Westport Festival of Chamber Music
Various venues, Westport, Co Mayo Friday September 7th-Sunday September 9th westportchambermusic.ie
The strangest of good things happen in bad times. The Dublin Grand Opera Society was founded in 1941, in the midst of the Second World War. Wexford Festival Opera opened its doors 10 years later, when food rationing was still in force. John Beckett’s Bach cantata series in Dublin started in 1973, the year of the oil crisis, and Opera Theatre Company, now subsumed into Irish National Opera, presented its first production in 1986, when Ireland’s borrowing, unemployment and emigration were all headed in the wrong direction.
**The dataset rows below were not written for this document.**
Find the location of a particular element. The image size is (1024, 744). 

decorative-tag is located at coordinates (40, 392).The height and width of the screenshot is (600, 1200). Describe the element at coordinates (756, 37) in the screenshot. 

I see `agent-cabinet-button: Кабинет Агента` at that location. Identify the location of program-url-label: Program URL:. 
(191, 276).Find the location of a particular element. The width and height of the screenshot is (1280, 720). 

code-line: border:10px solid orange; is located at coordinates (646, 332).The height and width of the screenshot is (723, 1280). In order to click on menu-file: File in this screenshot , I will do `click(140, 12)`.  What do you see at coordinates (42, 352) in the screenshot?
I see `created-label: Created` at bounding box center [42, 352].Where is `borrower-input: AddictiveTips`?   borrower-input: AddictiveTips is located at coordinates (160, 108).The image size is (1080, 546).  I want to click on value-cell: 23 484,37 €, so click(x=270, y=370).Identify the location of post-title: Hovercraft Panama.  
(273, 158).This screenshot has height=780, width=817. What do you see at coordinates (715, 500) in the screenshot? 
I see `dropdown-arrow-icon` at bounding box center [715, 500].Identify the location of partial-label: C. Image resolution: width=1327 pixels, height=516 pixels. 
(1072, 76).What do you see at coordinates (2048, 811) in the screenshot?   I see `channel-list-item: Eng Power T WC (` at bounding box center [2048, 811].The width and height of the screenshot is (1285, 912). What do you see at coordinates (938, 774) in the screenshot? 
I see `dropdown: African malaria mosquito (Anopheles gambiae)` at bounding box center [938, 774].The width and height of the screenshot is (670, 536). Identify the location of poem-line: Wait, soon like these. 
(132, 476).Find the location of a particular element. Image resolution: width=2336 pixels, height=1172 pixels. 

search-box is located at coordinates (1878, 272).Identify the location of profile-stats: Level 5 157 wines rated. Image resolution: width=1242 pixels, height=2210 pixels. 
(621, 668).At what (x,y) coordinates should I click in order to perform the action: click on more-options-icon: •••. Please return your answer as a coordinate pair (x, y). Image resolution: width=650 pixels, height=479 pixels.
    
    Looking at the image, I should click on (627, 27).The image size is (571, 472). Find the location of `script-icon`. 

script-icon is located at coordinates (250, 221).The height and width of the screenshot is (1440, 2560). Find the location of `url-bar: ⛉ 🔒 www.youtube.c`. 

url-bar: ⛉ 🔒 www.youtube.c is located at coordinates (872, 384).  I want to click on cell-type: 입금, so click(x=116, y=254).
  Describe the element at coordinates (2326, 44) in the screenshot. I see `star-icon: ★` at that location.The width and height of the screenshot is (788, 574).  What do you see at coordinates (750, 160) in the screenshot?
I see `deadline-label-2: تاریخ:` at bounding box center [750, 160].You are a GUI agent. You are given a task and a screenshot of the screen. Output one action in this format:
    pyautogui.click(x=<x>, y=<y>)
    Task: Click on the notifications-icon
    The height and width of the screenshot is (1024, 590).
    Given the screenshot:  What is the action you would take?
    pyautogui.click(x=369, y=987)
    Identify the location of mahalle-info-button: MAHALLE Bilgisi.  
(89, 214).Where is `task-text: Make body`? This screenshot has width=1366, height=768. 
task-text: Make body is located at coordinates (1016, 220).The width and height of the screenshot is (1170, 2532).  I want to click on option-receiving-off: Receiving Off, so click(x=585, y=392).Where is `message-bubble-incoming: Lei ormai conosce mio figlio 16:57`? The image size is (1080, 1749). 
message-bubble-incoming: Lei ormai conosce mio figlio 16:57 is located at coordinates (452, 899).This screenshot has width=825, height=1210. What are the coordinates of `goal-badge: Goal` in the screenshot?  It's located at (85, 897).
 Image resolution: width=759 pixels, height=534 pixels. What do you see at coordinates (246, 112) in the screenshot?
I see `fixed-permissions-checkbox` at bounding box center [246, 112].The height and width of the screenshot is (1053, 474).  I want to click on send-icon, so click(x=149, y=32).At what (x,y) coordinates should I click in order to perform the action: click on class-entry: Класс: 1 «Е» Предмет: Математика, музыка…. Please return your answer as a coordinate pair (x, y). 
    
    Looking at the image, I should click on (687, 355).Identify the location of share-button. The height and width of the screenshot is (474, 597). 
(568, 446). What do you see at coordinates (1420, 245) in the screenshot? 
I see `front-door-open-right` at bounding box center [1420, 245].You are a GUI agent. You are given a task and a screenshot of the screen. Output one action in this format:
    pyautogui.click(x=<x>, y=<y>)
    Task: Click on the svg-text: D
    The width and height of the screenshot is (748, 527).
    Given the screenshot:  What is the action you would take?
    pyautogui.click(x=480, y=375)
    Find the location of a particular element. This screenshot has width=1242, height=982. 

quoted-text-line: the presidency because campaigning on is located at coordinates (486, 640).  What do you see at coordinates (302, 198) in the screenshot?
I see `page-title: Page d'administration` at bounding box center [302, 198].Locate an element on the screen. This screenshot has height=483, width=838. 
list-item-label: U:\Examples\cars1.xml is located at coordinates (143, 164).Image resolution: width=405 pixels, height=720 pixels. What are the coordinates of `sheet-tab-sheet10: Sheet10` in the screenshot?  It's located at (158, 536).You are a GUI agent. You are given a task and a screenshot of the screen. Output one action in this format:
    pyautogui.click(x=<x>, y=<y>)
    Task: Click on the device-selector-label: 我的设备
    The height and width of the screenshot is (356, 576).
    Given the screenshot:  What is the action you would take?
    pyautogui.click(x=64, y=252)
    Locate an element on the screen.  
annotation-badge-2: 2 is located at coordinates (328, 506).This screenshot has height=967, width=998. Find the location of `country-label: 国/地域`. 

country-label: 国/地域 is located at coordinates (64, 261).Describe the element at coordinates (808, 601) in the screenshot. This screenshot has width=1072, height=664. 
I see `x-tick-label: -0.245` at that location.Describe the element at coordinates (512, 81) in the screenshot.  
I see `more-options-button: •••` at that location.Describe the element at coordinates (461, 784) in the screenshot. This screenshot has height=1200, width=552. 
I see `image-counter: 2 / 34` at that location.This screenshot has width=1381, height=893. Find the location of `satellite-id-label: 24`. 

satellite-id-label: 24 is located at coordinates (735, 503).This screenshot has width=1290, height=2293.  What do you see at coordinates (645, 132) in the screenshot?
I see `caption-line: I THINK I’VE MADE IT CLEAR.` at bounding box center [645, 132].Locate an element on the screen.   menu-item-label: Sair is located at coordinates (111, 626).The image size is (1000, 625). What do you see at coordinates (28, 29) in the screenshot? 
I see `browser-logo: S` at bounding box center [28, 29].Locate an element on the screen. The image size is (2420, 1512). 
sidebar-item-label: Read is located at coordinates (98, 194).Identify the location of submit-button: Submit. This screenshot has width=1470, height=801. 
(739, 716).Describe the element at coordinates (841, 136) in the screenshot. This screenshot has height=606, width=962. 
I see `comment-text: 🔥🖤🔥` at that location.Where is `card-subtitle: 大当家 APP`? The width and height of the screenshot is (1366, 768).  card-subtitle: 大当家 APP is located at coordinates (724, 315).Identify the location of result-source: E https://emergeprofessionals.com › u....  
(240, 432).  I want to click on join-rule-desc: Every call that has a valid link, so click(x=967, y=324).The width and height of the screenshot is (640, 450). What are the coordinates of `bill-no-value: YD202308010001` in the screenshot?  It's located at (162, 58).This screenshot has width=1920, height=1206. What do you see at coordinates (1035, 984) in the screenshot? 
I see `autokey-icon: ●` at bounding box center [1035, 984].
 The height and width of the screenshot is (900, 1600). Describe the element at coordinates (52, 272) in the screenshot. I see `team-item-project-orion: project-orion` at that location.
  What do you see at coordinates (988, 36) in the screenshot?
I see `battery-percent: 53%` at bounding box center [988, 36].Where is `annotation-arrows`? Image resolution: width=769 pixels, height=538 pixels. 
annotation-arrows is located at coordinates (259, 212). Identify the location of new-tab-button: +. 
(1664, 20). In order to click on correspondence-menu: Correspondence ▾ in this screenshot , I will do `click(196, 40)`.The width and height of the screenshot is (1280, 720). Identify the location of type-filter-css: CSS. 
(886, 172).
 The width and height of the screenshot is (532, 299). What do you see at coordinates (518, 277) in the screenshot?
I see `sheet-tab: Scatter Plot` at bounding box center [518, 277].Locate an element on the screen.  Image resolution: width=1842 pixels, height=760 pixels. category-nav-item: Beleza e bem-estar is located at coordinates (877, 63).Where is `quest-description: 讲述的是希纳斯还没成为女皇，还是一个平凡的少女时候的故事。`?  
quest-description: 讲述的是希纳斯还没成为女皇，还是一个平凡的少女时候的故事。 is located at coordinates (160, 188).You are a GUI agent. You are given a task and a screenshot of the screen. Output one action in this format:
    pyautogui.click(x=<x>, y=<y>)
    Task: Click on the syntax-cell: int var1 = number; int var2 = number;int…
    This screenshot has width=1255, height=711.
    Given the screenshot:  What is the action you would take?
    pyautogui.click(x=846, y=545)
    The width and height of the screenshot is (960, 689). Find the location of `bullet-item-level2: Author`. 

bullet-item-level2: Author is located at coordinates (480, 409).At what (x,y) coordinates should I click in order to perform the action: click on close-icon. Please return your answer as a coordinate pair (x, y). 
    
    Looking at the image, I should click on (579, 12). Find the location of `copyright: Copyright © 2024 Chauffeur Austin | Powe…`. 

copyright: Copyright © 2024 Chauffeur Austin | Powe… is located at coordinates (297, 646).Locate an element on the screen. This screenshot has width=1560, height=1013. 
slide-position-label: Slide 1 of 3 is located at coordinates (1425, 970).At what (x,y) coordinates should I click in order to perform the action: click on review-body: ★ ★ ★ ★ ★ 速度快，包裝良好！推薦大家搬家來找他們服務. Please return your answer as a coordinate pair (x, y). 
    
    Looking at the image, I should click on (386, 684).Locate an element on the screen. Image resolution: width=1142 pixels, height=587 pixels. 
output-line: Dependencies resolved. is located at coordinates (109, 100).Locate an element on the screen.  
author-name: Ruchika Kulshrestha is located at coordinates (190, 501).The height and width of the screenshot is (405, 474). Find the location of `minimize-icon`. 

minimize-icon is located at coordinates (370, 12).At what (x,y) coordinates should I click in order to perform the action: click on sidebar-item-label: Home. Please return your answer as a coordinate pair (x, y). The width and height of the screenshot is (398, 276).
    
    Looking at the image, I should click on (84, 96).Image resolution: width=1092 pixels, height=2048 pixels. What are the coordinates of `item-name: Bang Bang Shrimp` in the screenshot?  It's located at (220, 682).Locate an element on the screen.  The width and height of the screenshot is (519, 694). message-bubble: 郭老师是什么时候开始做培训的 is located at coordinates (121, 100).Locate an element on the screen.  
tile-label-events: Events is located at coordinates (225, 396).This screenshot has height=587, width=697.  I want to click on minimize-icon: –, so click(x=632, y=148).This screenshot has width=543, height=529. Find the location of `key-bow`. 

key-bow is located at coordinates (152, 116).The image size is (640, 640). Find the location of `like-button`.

Five years ago, when the arts in Ireland were reeling from years of cutbacks, two new chamber music festivals arrived on the scene, the Killaloe Chamber Music Festival in Co Clare, at the end of May, and the Westport Chamber Music Festival in Co Mayo, at the beginning of September. Both are still happily with us, and thriving.
Westport is what you might call a boutique festival, running from a Friday evening to a Sunday afternoon, with pride of place going to concerts in Westport House, as characterful and idiosyncratic a historic venue as you’ll find on the Irish concert scene.
The future of the debt-ridden house was in doubt for a number of years until its sale last year to Hotel Westport Ltd. This was followed by the appointment of Tim Husbands as CEO. Husbands was the highly successful CEO of Titanic Belfast, but in July he jumped ship a second time, citing project delays as the reason for his departure from Westport. His plans there apparently included turning the estate into a major outdoor concert venue.
Threats and changes
The chamber music festival and its artistic directors, violinist Catherine Leonard and pianist Hugh Tinney, have so far sailed safely through all the threats and changes. The Westport House concerts are held in a room that's long and narrow, and if you don't like the idea of intimacy with fellow concert-goers and performers you'd be well advised to stay away. That intimacy, of course, is what most people prize.
There are two concerts in Westport House. Friday's opening programme features Grieg's ardent C minor Violin Sonata (from Venezuelan violinist Giovanni Guzzo and Irish pianist Michael McHale), Milhaud's Six chants populaires hébraïques, based on material from the Jewish traditions of Poland and Ukraine (Milhaud himself was Jewish), and Honegger's light Petit Cours de morale (both performed by Irish tenor Robin Tritschler and Latvian pianist Diane Ketler), and Mozart's great String Quintet in G minor (with Norwegian viola player Eivind Holtsmark Rinstad and Britain's Heath Quartet). The Heath Quartet has Sunday morning's Westport House concert all to itself, for chorales by Bach and Britten's Second String Quartet.
Up and running
All of Saturday's concerts are in Westport's Town Hall Theatre, a venue which was not even up and running when the chamber music festival started. In the morning, rising cellist Killian White gives the Next Generation Artist Concert with pianist Gary Beecher. Works by Lowell Liebermann (his Yeats setting A Poet to His Beloved from Tritschler with a mixed ensemble that includes Hugh Tinney), Shostakovich (his Cello Sonata with Natalie Clein) and Fauré (his G minor Piano Quartet) form the main evening concert. And Tritschler is joined by pianist Michael McHale for a late-night performance of Schumann's song-cycle, Dichterliebe.
The closing concert, in the Holy Trinity Church at 2.30pm on Sunday, mixes and matches the festival’s performers in Schubert’s Arpeggione Sonata, Debussy’s Six épigraphes antiques and Mendelssohn’s Piano Trio in C minor Op 66.